A buen emprendedor… (Cuando todo falla)
Emprender es el nuevo mantra para aquellos a los que la crisis ha cerrado otras oportunidades. La figura del emprendedor está en todas las recetas económicas y políticas. Hasta la sociología empieza a ocuparse del fenómeno. O a preocuparse.
En el oscuro mundo del tardo franquismo la aspiración no iba más allá de tener un humilde puesto en alguna de las pocas entidades estables: funcionario, bancario ‑no confundir‑ o empleado de Telefónica. A la salida del túnel, la expansión de los ochenta nos ofreció al economista como el primer paradigma moderno. Por entonces se llamaban ejecutivos, tenían varios masters ‑aunque flojearan en Bachillerato‑ y predicaban con fuerza el new management.

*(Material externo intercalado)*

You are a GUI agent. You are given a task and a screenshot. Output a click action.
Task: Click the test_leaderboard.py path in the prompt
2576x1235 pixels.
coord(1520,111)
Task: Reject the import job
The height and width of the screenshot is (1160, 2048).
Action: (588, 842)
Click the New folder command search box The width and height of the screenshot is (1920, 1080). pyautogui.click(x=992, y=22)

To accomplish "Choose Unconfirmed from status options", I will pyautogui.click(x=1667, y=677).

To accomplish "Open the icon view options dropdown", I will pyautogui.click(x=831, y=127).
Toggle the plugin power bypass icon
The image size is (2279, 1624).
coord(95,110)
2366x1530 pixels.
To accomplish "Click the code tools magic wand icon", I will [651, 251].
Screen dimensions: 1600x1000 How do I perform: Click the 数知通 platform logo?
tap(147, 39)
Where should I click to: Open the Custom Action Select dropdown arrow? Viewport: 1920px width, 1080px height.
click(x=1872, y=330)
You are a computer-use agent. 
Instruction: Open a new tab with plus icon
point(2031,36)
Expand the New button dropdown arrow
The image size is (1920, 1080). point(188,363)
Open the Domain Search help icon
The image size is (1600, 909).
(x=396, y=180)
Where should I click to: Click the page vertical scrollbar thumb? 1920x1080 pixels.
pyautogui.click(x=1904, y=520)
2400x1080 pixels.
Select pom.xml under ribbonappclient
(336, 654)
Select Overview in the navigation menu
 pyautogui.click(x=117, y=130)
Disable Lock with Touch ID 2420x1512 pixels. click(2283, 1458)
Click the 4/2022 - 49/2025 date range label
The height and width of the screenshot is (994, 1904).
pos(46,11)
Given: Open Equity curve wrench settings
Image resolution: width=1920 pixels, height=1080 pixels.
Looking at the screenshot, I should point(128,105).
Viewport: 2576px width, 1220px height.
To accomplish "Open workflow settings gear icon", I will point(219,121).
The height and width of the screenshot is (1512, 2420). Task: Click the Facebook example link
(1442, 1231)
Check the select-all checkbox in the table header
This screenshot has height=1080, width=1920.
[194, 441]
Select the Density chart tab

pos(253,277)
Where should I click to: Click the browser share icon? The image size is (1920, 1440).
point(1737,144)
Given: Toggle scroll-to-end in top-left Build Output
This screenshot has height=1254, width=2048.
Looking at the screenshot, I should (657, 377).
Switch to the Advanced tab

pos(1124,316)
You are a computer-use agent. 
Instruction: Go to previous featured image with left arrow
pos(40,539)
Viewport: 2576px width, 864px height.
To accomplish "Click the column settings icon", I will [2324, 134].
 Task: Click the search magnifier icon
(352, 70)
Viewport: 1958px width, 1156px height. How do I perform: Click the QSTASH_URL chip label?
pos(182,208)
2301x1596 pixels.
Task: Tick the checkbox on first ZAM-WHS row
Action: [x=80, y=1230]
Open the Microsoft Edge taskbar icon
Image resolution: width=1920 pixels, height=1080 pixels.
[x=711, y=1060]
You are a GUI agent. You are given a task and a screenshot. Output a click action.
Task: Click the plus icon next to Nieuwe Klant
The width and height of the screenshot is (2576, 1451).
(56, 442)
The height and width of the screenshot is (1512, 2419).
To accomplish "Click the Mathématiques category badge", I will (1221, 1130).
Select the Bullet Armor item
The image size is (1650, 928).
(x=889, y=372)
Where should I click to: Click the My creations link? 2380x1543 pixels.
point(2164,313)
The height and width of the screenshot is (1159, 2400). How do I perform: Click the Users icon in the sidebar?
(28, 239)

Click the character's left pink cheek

Internet y su burbuja nos trajeron en los noventa la primera edición del emprendedor. Lo fueron sin duda B. Gates, M. Dell o S. Job, y se han reeditado luego en los M. Zuckerberg (Facebook), S. Brin y L. Page (Google), J. Bezos (Amazon) y, finalmente, E. Williams (Twitter).
Esos son solo unos pocos modelos. Las sociedades siempre crean sus propios referentes de éxito; hasta aquí nada anormal. Pero, ¿por qué tiene una música extraña la persistente invitación a emprender que buena parte de los responsables políticos nos hacen en los últimos meses?